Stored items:
--------------------------------

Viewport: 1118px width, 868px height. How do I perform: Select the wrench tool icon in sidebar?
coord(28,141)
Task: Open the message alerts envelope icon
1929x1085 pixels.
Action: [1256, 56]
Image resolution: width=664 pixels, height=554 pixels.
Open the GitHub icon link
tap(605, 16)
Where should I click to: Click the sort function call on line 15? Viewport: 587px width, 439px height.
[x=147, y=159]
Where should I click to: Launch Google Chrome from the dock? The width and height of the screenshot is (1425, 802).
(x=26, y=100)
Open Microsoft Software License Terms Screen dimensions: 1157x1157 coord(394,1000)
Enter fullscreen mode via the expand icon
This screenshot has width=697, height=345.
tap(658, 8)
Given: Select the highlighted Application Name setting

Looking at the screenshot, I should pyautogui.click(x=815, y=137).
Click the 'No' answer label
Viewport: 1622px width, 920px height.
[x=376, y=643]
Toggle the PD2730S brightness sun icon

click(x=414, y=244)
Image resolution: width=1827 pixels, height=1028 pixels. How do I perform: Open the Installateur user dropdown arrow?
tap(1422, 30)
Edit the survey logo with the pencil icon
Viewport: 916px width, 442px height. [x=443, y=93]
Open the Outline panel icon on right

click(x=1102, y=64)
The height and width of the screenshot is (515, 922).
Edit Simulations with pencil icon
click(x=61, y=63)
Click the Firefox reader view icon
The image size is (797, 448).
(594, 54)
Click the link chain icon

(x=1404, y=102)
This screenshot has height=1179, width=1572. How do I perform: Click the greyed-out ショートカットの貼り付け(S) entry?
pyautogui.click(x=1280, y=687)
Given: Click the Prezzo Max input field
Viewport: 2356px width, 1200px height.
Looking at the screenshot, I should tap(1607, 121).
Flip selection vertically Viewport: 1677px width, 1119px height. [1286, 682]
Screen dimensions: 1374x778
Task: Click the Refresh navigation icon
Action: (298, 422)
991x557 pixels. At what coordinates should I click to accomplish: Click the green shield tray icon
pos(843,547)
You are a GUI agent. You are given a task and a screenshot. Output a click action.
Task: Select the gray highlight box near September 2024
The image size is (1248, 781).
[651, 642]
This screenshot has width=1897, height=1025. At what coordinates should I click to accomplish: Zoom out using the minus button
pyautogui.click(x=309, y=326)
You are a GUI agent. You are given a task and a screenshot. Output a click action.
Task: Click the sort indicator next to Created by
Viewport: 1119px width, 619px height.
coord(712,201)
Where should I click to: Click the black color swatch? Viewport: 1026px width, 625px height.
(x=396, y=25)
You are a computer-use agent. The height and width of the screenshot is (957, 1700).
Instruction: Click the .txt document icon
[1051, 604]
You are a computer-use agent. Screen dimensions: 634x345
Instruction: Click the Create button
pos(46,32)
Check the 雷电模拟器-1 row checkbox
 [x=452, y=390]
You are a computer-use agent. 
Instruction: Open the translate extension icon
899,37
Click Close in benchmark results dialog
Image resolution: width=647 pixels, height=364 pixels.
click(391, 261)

--------------------------------

● **Task**
A line qualifies when it holds the word "agent"; report all qualifying lines from the records above.

● **Problem solution**
You are a GUI agent. You are given a task and a screenshot. Output a click action.
You are a GUI agent. You are given a task and a screenshot. Output a click action.
You are a computer-use agent. The height and width of the screenshot is (957, 1700).
You are a computer-use agent. Screen dimensions: 634x345
You are a computer-use agent. 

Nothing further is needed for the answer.